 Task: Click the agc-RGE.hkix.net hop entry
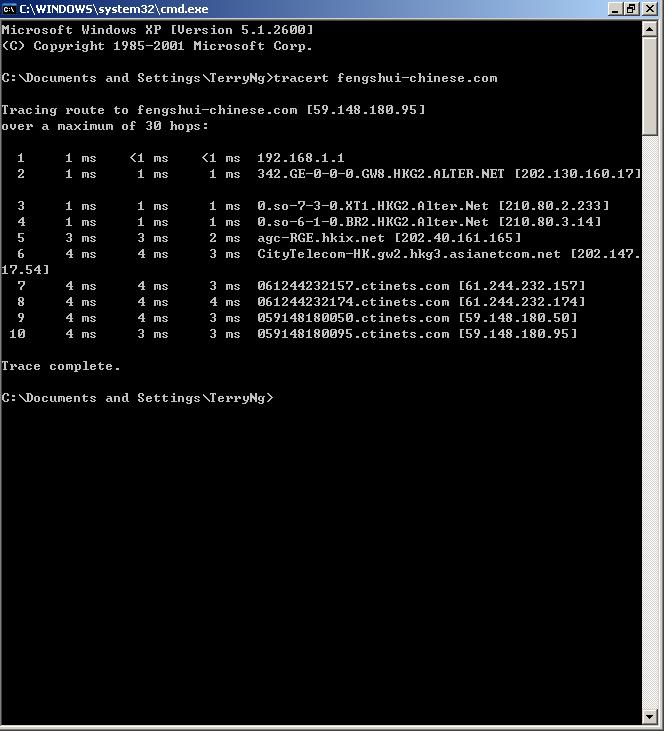[x=321, y=238]
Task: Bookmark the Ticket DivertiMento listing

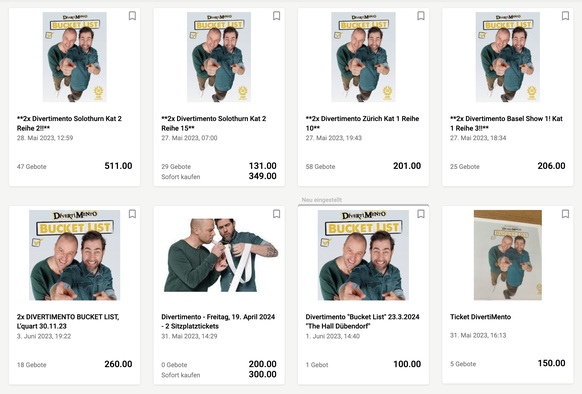Action: tap(565, 214)
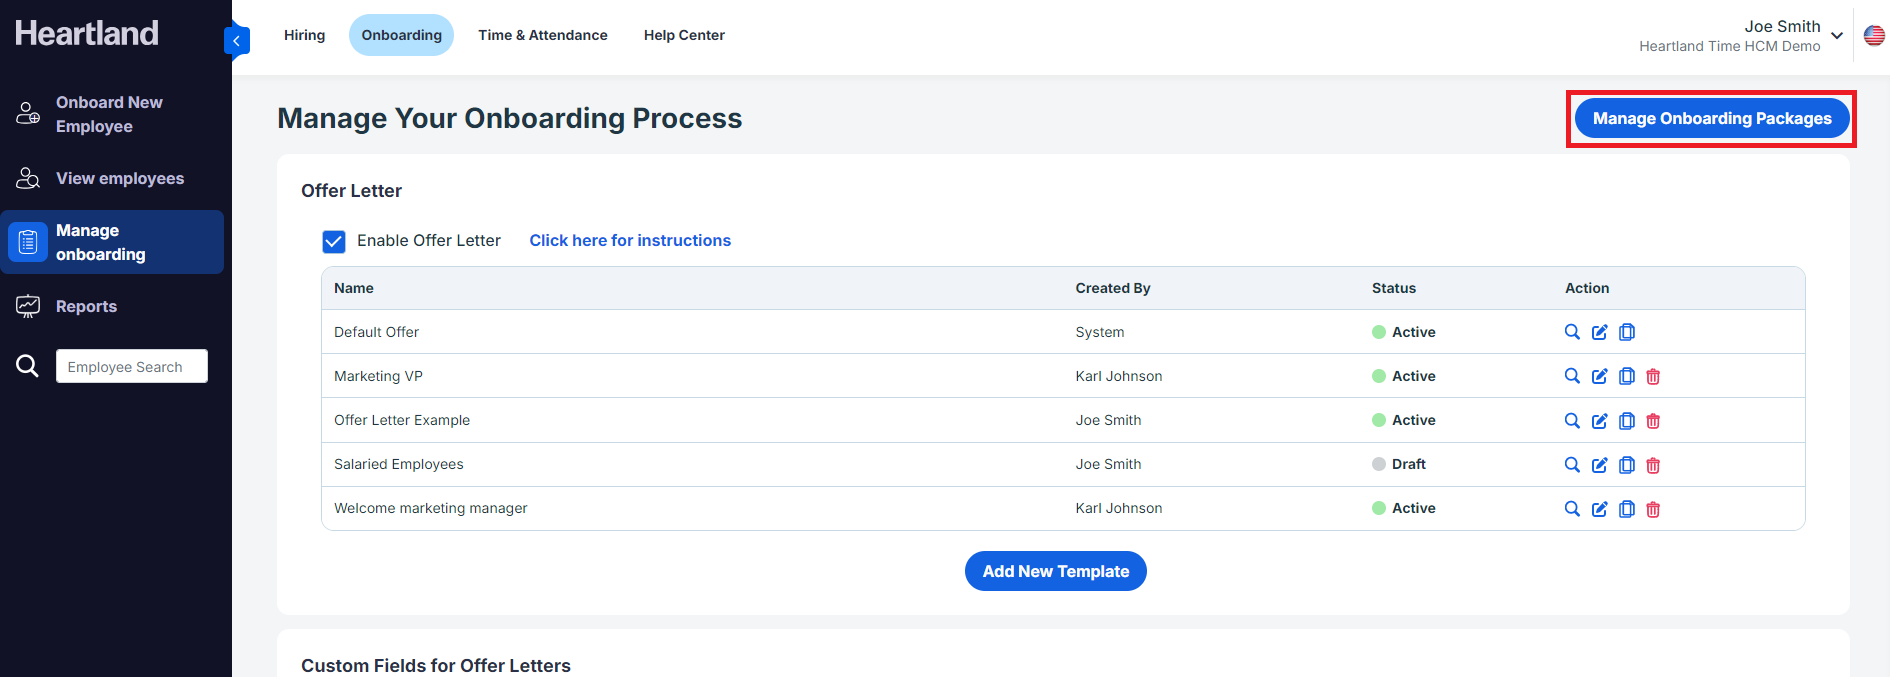Open the US flag language selector
This screenshot has width=1890, height=677.
coord(1874,36)
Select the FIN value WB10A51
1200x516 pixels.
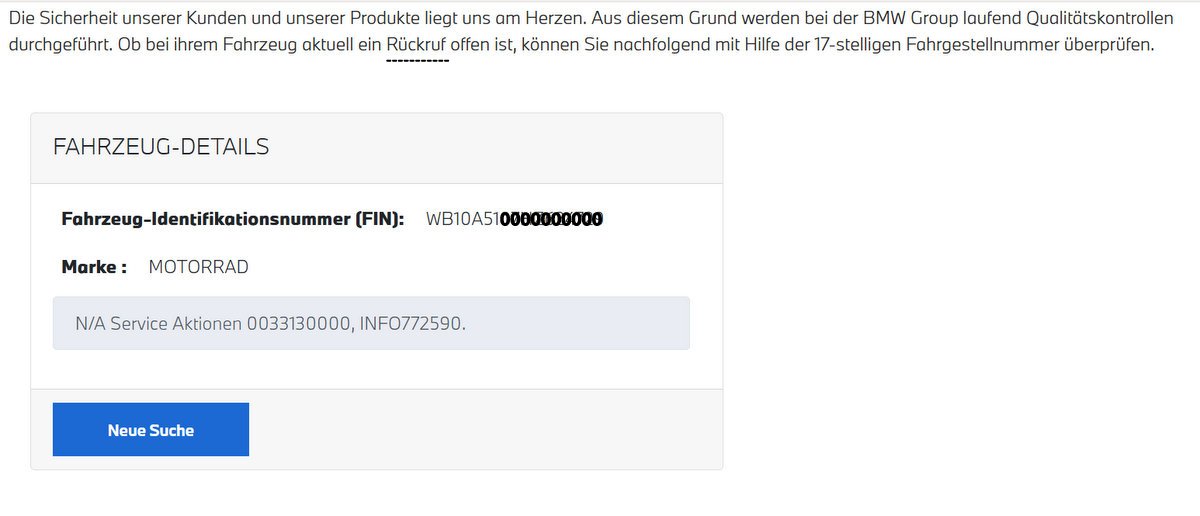click(x=463, y=219)
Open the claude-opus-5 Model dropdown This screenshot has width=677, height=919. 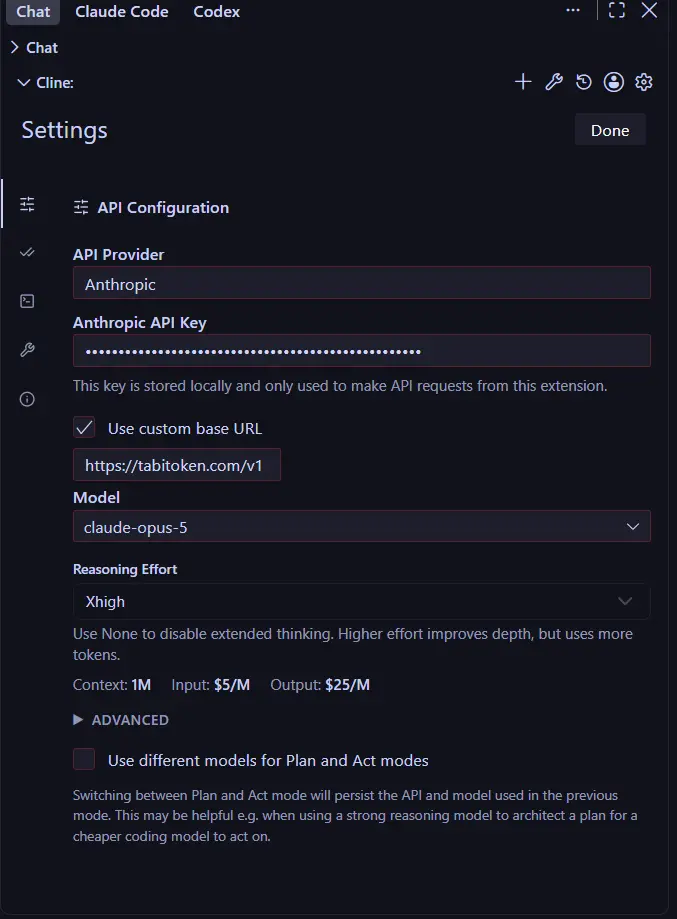click(x=362, y=526)
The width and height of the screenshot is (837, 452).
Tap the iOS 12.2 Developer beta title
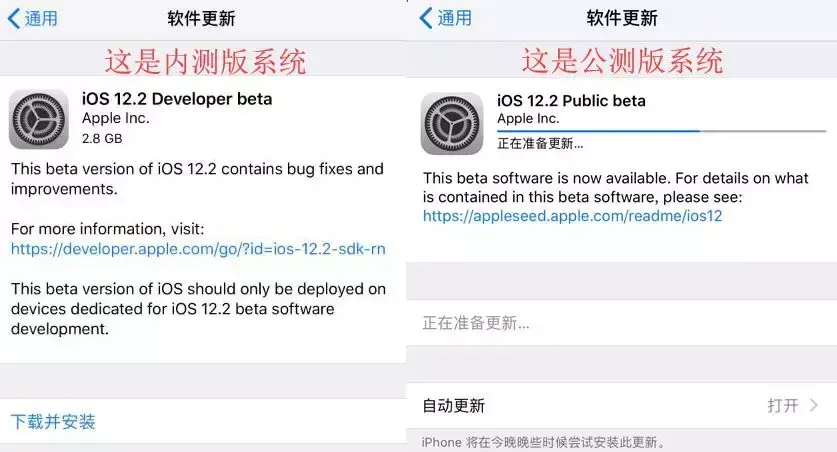(x=176, y=98)
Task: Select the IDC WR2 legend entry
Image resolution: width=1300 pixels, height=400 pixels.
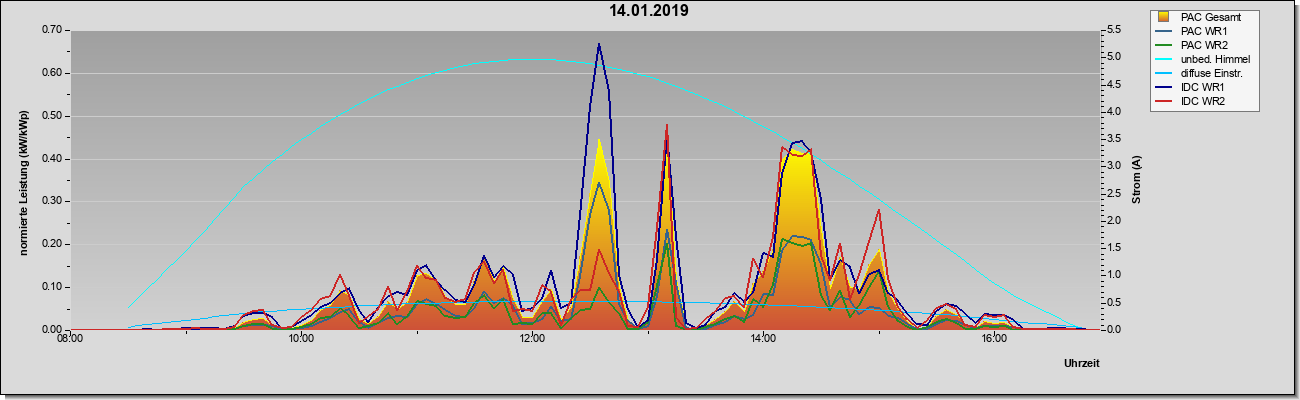Action: point(1205,102)
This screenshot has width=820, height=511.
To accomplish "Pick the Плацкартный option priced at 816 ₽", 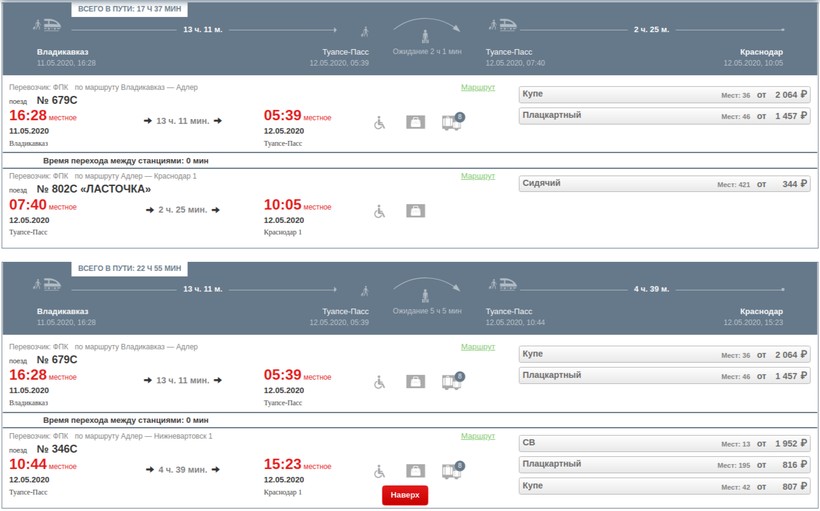I will tap(665, 465).
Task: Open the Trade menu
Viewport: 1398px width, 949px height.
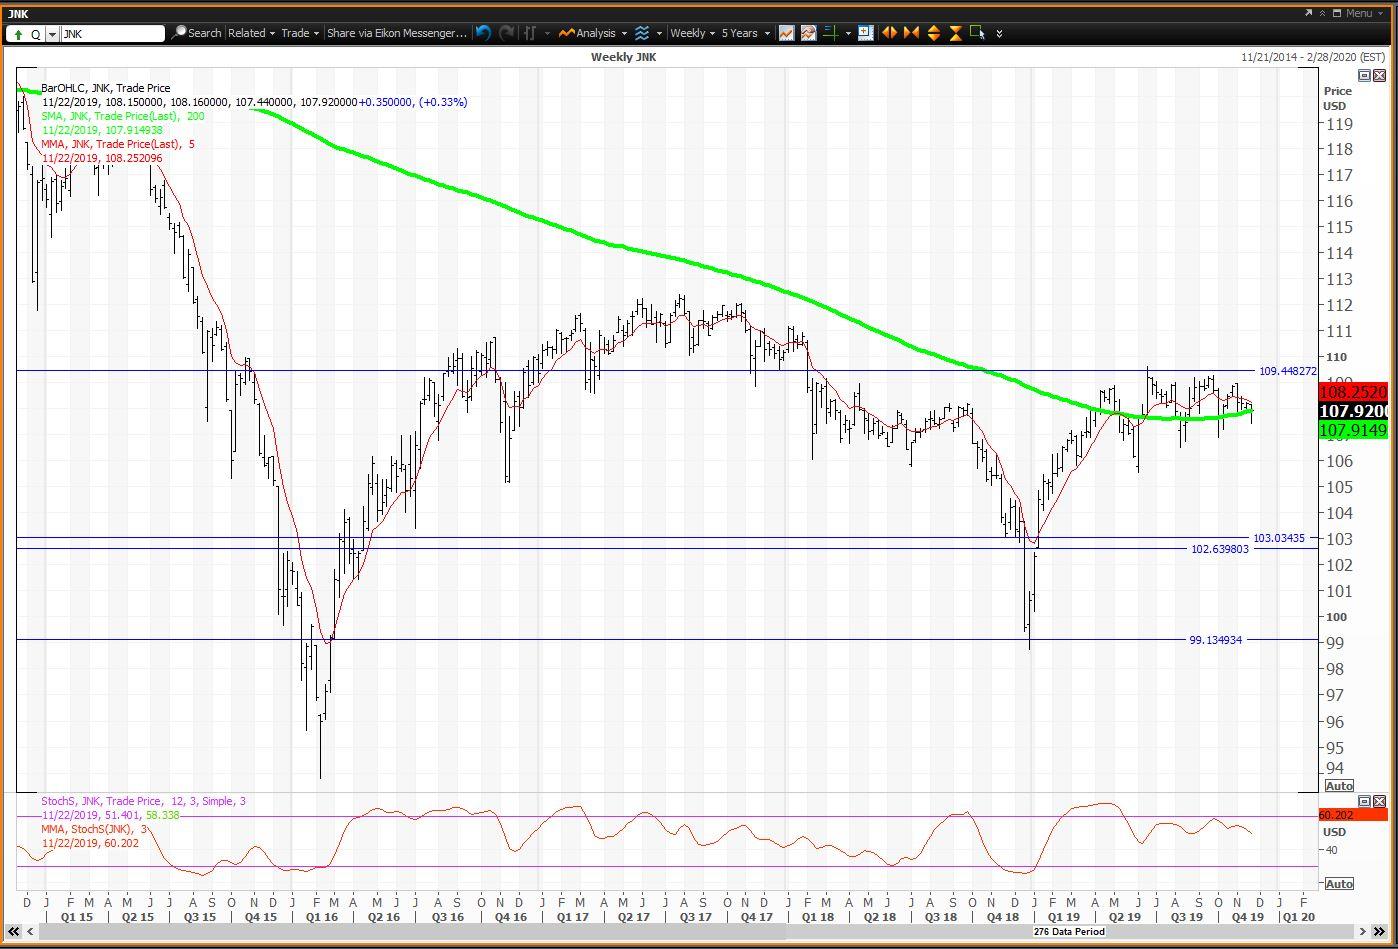Action: 297,33
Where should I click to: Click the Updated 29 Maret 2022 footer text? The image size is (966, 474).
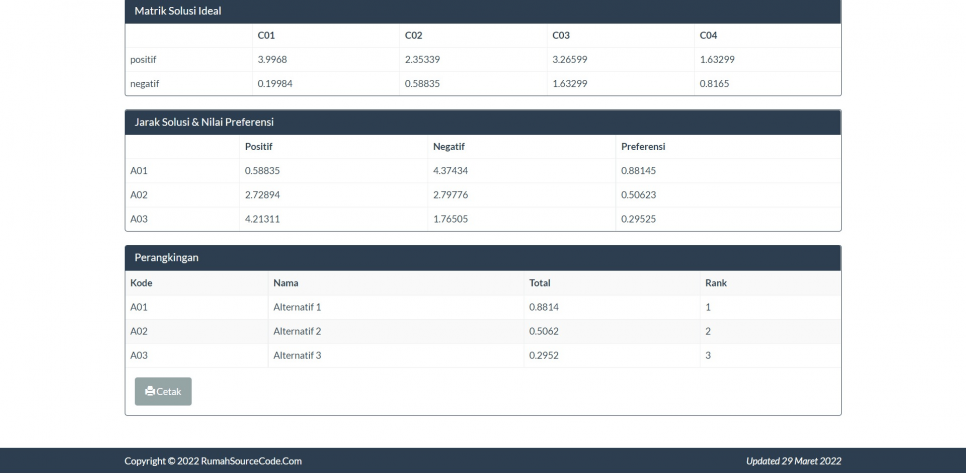[x=793, y=461]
--------
● **Your assignment**
If a picture falls within the lines from the one containing "Viewport: 1398px width, 949px height." through the end of the material, leave it out while repeating those lines exactly.

● **Answer space**
Viewport: 1398px width, 949px height.
Action: 297,33
Where should I click to: Click the Updated 29 Maret 2022 footer text? The image size is (966, 474).
[x=793, y=461]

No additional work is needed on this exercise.